----- Excerpted passage

Welles’ portrait of the arrival of Othello in Cyprus is a very good example of the montage technique invented by Sergei Eisenstein. Basically, this technique juxtaposes shots that differ distinctly from one another. These elements, united because they collide, lead to a new meaning. In Eisenstein’s words: “(…) montage is conflict. (…) If montage is to be compared with something (…) [it] should be compared to the series of explosions of an internal combustion engine, driving forward its automobile or tractor: for, similarly the dynamics of montage serve as impulses driving forward the total film” (38).

The “Storm and tempest” scene is broken in Welles’ film into many shots from different perspectives. These shots are edited in a very fast tempo that produces a vibrant style sometimes confusing to the spectator. These shot are in conflict. Between each cut, the viewer is always missing something. There are always ellipses and this fact leads to an active participation by the spectator who has to feel all the gaps and, as Eisenstein said, generate some new meaning.

I was able to count 37 different shots (some shots may have escaped my eyes).  All of them are in constant conflict and collision. As an engine, the montage in this scene drives us to an epic moment, the arrival of the hero after bearing the dangers of nature and the meeting with his beloved wife. The visual world represented in the screen is plenty of light, is open, is vigorous, and is monumental.

The scene begins with the juxtaposition of extreme long shots of a black sky and lightning and frontal shots with medium close-ups of one cannon with the sea in the background. This juxtaposition repeats two times at a very fast tempo. Then, the shots of the sky and lightning are juxtaposed with extreme long shots of a choppy sea and middle shots with high angles of a fortress. These juxtapositions of shots from different angles and camera distances compose the mise-en-scene of a tempest where the nature is depicted as powerful and furious. This feature of the natural world is analogous to the love that Othello feels for his wife. The sound effects also work in this introductory phase in the same way as the visuals generating a strong contrast and conflict and configuring the epic world and the passionate love. For instance, the diagetic sounds of thunders and waves are juxtaposed and even mixed with the sound of a strong wind.

The montage increases tension around the arrival of the Othello’s ship. Medium shots and close-ups from low and frontal angles of characters (Roderigo, Cassio, Iago and Desdemona) looking at the horizon are juxtaposed with long shots from low and high angles of the fortress, few frontal long shots of the ship approaching to the coast and arriving to the port, and medium and close-ups shots from frontal and low angles of soldiers with trumpets and cannons. In a world with one hero, his arrival generates great expectation. The fragmented and oscillating perspectives of the camera shots reflect this anxious desire of seeing the hero in the screen. The use of diagetic sounds increases as well the configuration of the epic world in this part of the scene: sounds of cannons and trumpets celebrate a war hero in the middle of a fortress with an open sky and an open sea.

----------

Required work
1. In the passage on Welles' Othello, how many different shots does the writer report counting in the scene?
2. Decide whether each statement agrees with the passage on Welles' Othello, answering yes or no and quoting the words that settle it: (a) The montage technique was invented by Sergei Eisenstein. (b) The shots in the "Storm and tempest" scene are edited at a slow tempo. (c) Desdemona is one of the characters shown looking at the horizon.
3. Extract the words of the passage on Welles' Othello word for word, starting with "The montage increases" and going on through "an open sea.".
The material after this point is separate from the passage on Welles' Othello.

----- Items

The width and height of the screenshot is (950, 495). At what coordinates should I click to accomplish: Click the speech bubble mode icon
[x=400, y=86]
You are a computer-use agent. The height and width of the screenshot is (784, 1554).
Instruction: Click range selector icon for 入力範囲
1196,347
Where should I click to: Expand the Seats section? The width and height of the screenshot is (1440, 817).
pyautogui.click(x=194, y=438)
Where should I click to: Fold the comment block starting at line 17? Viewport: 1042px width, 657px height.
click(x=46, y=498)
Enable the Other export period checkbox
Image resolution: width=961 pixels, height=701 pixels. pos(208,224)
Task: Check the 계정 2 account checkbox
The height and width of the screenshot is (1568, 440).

----------

Outputs by task
1. 37 different shots.

2.
(a) Yes: "the montage technique invented by Sergei Eisenstein"
(b) No: "These shots are edited in a very fast tempo"
(c) Yes: "characters (Roderigo, Cassio, Iago and Desdemona) looking at the horizon"

3.
The montage increases tension around the arrival of the Othello’s ship. Medium shots and close-ups from low and frontal angles of characters (Roderigo, Cassio, Iago and Desdemona) looking at the horizon are juxtaposed with long shots from low and high angles of the fortress, few frontal long shots of the ship approaching to the coast and arriving to the port, and medium and close-ups shots from frontal and low angles of soldiers with trumpets and cannons. In a world with one hero, his arrival generates great expectation. The fragmented and oscillating perspectives of the camera shots reflect this anxious desire of seeing the hero in the screen. The use of diagetic sounds increases as well the configuration of the epic world in this part of the scene: sounds of cannons and trumpets celebrate a war hero in the middle of a fortress with an open sky and an open sea.